In 1962 he developed the technique photographic transfer on tissue paper applied to mirror-polished stainless steel, with which he created his mirror paintings, which directly included the presence of the viewer and the real dimension of time in the work.

Pistoletto’s mirror paintings, exhibited for the first time in 1963 at the Galatea Gallery, soon achieved international recognition and success, leading him to participate in the most important art events dedicated to Pop Art and Nouveau Realisme. As early as the 1960s he held solo exhibitions at prestigious galleries and museums in Europe and the United States (in 1964 at the Sonnabend Gallery in Paris, in 1966 at the Walker Art Center in Minneapolis, in 1967 at the Palais des Beaux Arts in Brussels).

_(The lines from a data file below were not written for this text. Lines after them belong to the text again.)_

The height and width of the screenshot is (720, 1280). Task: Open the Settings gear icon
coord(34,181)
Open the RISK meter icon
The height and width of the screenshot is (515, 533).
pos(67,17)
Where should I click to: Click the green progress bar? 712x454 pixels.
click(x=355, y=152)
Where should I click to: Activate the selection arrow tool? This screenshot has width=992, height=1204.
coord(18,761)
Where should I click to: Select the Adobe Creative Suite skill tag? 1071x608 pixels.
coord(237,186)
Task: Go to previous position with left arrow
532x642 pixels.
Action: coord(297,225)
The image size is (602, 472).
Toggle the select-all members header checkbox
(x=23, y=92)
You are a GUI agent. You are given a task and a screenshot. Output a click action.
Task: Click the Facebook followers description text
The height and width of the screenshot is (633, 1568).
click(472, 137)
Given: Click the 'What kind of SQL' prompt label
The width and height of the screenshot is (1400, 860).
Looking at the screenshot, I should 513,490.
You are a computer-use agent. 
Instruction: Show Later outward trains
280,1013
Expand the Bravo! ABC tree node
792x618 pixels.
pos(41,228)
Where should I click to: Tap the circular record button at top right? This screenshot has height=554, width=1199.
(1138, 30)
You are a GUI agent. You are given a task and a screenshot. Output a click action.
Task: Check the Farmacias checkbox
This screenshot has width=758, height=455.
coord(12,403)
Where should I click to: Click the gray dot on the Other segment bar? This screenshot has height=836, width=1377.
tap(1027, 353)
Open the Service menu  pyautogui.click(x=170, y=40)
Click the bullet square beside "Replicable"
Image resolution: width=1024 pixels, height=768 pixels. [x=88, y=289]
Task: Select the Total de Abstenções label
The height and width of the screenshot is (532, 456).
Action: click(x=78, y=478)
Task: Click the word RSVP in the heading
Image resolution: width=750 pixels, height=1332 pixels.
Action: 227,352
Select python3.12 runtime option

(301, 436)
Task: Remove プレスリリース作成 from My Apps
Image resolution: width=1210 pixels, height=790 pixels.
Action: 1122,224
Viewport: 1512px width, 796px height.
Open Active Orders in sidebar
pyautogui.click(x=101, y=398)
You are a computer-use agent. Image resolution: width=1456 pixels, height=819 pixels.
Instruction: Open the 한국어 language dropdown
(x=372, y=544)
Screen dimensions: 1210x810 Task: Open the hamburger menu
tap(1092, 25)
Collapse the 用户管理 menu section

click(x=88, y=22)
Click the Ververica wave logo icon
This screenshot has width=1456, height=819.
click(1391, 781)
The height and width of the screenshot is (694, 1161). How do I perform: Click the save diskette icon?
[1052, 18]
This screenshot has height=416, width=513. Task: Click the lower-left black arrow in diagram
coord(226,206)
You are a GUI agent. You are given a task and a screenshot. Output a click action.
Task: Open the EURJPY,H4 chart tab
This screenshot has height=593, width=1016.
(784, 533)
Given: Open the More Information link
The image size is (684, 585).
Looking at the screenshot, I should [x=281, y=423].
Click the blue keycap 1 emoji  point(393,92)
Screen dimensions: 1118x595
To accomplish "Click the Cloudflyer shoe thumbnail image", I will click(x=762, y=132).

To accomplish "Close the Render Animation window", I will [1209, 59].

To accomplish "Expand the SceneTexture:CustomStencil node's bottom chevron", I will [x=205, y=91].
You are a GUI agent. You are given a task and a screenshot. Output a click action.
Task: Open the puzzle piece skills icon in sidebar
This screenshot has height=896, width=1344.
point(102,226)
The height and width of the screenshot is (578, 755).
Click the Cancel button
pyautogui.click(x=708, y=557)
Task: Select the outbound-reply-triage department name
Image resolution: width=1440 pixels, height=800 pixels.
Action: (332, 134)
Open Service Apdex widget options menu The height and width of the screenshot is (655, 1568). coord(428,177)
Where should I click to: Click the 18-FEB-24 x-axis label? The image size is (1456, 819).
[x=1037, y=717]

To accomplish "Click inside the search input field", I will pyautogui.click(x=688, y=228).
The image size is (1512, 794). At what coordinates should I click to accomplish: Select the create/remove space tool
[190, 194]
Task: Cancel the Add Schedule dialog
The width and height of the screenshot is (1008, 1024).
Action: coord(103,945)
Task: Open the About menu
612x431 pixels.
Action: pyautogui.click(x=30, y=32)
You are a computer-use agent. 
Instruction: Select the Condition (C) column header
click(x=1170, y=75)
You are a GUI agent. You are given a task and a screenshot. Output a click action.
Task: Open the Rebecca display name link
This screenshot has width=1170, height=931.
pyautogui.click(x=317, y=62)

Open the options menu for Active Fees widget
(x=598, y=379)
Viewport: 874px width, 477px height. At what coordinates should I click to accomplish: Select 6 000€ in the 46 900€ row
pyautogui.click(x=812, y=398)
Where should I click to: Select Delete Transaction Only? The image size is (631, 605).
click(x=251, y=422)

Pistoletto’s works are considered fundamental to the birth of Arte Povera, an art movement theorised by Germano Celant in 1967.

In 1968 he was invited to the Venice Biennale. After decades of exhibitions in Italy and abroad, in 1991 he became professor of sculpture at the Vienna Academy of Fine Arts, a post he held until 2000. In 2003 he was awarded the Golden Lion for Lifetime Achievement at the Venice Biennale.

In 2013 his solo exhibition was held at the Louvre Museum in Paris. His works are present in the collections of major museums of modern and contemporary art, such as MOMA, New York; Guggenheim Museum, New York; Beaubourg, Paris and many others.